We have to look at this in the context of the continuation of an existing policy.
Well, I'm just saying that was why he did it was because of the politics.
They were saying, oh, you're dithering, you're dithering.
Perhaps.
But, you know, I don't like to look at the politics.
I don't think that tells us very much.
I like to look at what's happening on the ground.
What's happening on the ground now, what was happening on the ground then, is the same thing that was happening under George Bush on the ground.
It was a global war on terror.
It's a global war on terror today.
In my new book I used as the title Understanding ISIS and the New Global War on Terror cause it's a little bit different.

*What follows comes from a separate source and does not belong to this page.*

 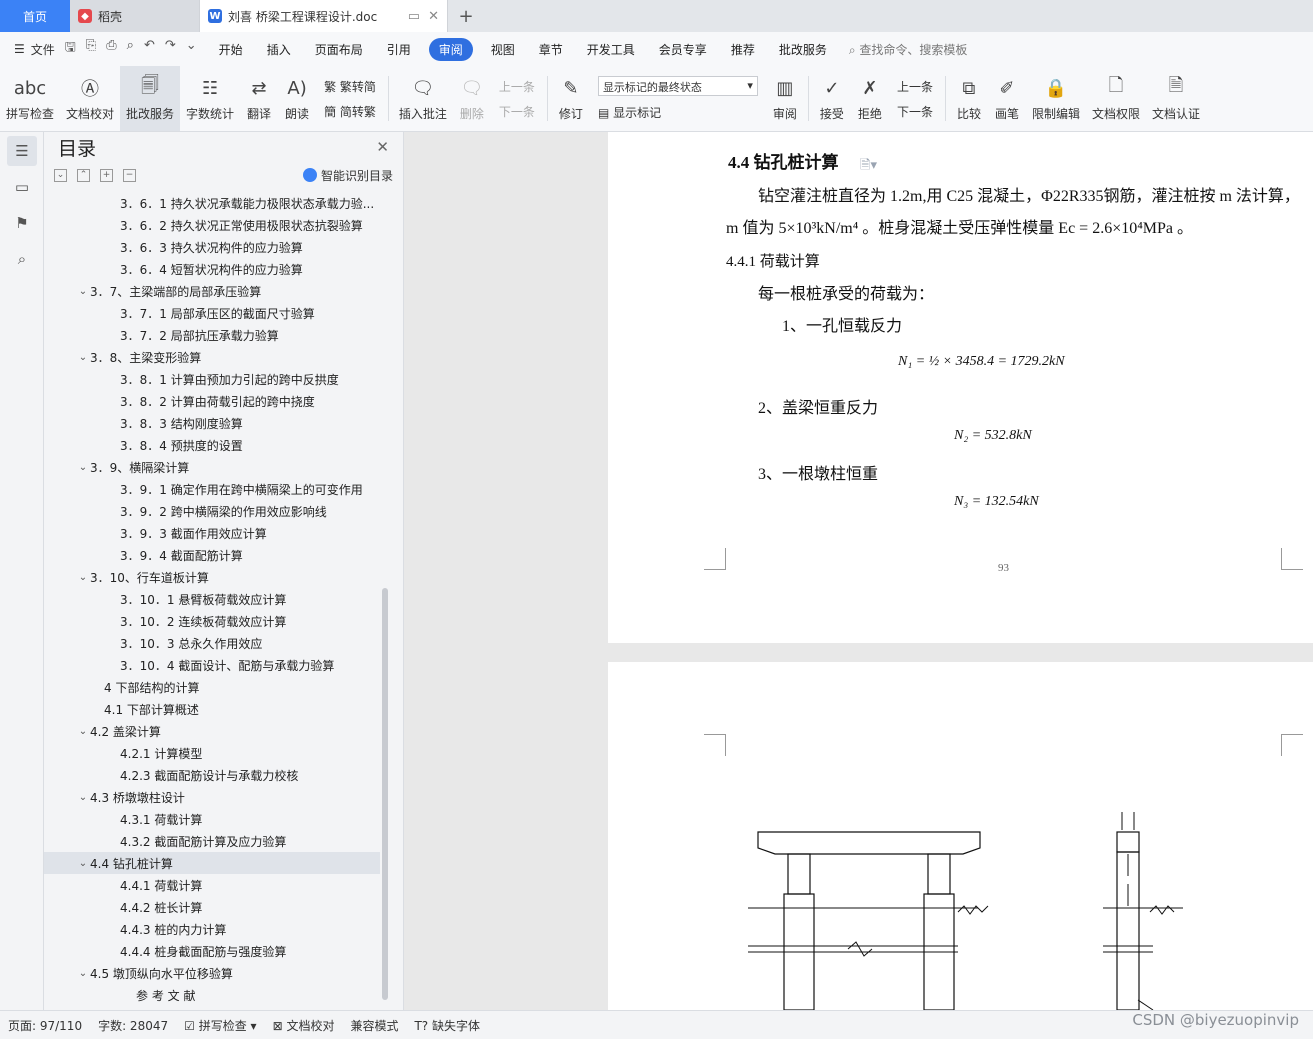 What do you see at coordinates (212, 995) in the screenshot?
I see `toc-item: 参 考 文 献` at bounding box center [212, 995].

It's being weighed somewhat differently.
But the impact on people on the ground is pretty much the same.
So now, back to Afghanistan, the future of it here.

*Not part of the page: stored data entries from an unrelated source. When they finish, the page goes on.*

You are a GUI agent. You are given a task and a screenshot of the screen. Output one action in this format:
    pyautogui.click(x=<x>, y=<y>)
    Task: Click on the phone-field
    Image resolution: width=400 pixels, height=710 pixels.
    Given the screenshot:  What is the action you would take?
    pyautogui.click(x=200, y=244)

Justin Raimondo wrote an article where he pointed out that the reason that the people of Afghanistan and not just the Pashtuns accepted the Taliban takeover back in 1996 was because they started executing the pedophiles.
And the very worst of the mass rapists and warlords, they at least marginalized, I don't know where they fled to, but Dostum and Hekmatyar and Massoud's guys, they had to run.
And the Taliban, they were mean and oppressive, but they weren't corrupt.
They weren't a bunch of just gangsters.
And so they were stable.
There was one other thing going on.
All of that is true, but I think that was less important than what I think was the most important reason that the Taliban got support.
They promised to end the civil war.
And they did.
And that was what people were suffering under so dramatically.
The war had gone on for more than five years.
This was after the U.S.-Soviet proxy war that had been waged for a decade.
People were thoroughly tired of war.
There were too many victims, too many civilians dying, too many houses being destroyed, villages being bombed.
It was a nightmare.
Kabul had been bombed almost to smithereens.
And finally, the Taliban was seeming to win, and they came in and said, you know what, we're going to stop this.
We're going to stop the fighting.
And I think that alone was what brought them so much public support.
The things you're talking about were important as well, but I think in the broad scheme of things, it was the promise to end the war that led to the Taliban gaining support.
And we do have to keep it in mind that when the Taliban took power, they did have a lot of support, not because of the severity, the harshness of their understanding of what Sharia law means, their brutal punishments, but despite those things, despite those things, people were prepared to accept them because it brought some level of stability.
Now, I'm afraid I have to get off the air in just a minute, but I think that's the most important thing we have to look at today.
The war itself is the most oppressive part of what is facing people in Afghanistan.
And this attack on the hospital was just one more piece of it.
Yeah.
Well, and we could also point out here real quick, and we're about out of time anyway, but it's the very same warlords that we're putting back in power now, Hekmatyar and Dostum and these guys.
Yep, absolutely.
Who skinned their victims alive and helped Osama escape as Hekmatyar bragged.
Ha ha, I took your CIA money and then I helped Osama escape.
How do you like me now?
And isn't he the vice president or something now?
Yeah, Dostum is the vice president.
Oh, Dostum.
Yeah, yeah.
Anyway.
But it's a nightmare.
Yep.
All right, well, listen, thanks for writing and thanks for doing the show as always.
I sure appreciate it.
Thank you, Scott.
All right, y'all.
That is Phyllis Bennis.
She is at CommonDreams.org with this one, Bombing Hospitals, All in a Day's Work for the Empire.
And, you know, I really like that title and there was a guy that tweeted me earlier and said, Isn't it funny how people connect all the past school shootings but not all the past U.S. bombings?